Raw records:
******

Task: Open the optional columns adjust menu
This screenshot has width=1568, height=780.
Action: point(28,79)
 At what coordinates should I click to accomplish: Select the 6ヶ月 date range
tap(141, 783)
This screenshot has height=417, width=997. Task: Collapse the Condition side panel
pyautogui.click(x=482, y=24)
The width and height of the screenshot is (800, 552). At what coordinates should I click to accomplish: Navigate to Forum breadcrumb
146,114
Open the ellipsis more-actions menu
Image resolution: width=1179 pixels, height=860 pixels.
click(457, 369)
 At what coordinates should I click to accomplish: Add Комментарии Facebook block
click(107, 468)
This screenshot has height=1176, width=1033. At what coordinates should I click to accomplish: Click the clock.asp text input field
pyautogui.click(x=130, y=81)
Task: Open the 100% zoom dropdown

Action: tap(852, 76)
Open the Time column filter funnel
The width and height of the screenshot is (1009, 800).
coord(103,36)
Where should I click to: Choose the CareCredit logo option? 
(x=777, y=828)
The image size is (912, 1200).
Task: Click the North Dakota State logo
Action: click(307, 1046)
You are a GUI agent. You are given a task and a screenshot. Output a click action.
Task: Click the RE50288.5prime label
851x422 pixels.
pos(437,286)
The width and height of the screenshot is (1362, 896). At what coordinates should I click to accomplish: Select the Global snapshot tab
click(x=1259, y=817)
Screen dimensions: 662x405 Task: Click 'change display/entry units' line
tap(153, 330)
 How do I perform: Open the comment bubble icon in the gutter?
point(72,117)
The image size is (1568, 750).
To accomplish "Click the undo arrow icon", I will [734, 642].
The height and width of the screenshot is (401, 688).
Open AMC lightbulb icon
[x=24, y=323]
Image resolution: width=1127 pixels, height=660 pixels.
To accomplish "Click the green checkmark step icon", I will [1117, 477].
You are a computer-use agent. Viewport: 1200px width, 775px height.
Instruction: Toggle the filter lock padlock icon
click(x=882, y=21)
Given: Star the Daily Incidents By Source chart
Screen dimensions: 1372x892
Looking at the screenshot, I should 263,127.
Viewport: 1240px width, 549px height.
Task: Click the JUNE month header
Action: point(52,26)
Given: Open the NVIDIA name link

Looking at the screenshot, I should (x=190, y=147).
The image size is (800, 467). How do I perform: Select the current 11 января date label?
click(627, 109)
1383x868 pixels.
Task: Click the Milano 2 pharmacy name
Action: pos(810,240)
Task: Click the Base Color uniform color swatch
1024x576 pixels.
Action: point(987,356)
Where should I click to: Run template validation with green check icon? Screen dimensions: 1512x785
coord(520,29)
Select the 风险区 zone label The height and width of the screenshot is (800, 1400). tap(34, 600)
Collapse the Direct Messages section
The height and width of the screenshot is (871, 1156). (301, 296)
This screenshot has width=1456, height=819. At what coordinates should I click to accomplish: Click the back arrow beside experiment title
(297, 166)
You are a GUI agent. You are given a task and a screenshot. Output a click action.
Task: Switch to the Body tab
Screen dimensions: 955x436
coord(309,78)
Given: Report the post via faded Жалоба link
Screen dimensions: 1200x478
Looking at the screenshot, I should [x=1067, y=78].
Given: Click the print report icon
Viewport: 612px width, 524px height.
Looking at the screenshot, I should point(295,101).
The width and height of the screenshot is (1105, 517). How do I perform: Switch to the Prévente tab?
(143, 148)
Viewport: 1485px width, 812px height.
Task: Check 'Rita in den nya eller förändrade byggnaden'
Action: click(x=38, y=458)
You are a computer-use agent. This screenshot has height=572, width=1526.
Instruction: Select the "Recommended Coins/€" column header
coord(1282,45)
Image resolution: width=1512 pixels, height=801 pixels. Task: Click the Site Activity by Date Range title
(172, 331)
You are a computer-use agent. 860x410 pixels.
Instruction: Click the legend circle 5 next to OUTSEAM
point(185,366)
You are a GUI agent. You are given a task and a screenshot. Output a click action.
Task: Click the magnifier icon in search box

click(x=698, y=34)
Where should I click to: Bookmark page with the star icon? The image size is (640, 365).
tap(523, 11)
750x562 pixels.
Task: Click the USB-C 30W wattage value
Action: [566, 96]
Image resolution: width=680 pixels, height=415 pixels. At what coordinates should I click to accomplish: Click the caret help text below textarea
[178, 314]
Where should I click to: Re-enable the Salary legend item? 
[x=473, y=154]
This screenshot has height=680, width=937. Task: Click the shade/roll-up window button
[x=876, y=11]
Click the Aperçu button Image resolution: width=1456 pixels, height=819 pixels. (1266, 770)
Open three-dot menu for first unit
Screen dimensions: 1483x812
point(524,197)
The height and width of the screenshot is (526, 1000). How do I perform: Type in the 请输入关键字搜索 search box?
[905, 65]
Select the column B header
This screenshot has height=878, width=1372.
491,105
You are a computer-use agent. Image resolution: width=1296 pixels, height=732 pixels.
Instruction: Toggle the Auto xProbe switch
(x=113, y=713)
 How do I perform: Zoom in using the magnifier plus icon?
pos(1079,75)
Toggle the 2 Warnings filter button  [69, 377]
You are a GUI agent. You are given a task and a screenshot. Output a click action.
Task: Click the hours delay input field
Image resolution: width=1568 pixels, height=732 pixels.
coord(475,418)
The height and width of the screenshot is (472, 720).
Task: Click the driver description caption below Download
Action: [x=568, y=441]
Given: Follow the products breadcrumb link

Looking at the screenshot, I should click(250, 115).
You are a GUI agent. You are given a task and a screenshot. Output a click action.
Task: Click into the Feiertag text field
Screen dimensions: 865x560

******

• **Directions for this task**: Copy out the lines of the data above between the line containing "Where should I click to: Re-enable" and the line containing "Action: [x=568, y=441]", inclusive.

• **Task response**:
Where should I click to: Re-enable the Salary legend item? 
[x=473, y=154]
This screenshot has height=680, width=937. Task: Click the shade/roll-up window button
[x=876, y=11]
Click the Aperçu button Image resolution: width=1456 pixels, height=819 pixels. (1266, 770)
Open three-dot menu for first unit
Screen dimensions: 1483x812
point(524,197)
The height and width of the screenshot is (526, 1000). How do I perform: Type in the 请输入关键字搜索 search box?
[905, 65]
Select the column B header
This screenshot has height=878, width=1372.
491,105
You are a computer-use agent. Image resolution: width=1296 pixels, height=732 pixels.
Instruction: Toggle the Auto xProbe switch
(x=113, y=713)
 How do I perform: Zoom in using the magnifier plus icon?
pos(1079,75)
Toggle the 2 Warnings filter button  [69, 377]
You are a GUI agent. You are given a task and a screenshot. Output a click action.
Task: Click the hours delay input field
Image resolution: width=1568 pixels, height=732 pixels.
coord(475,418)
The height and width of the screenshot is (472, 720).
Task: Click the driver description caption below Download
Action: [x=568, y=441]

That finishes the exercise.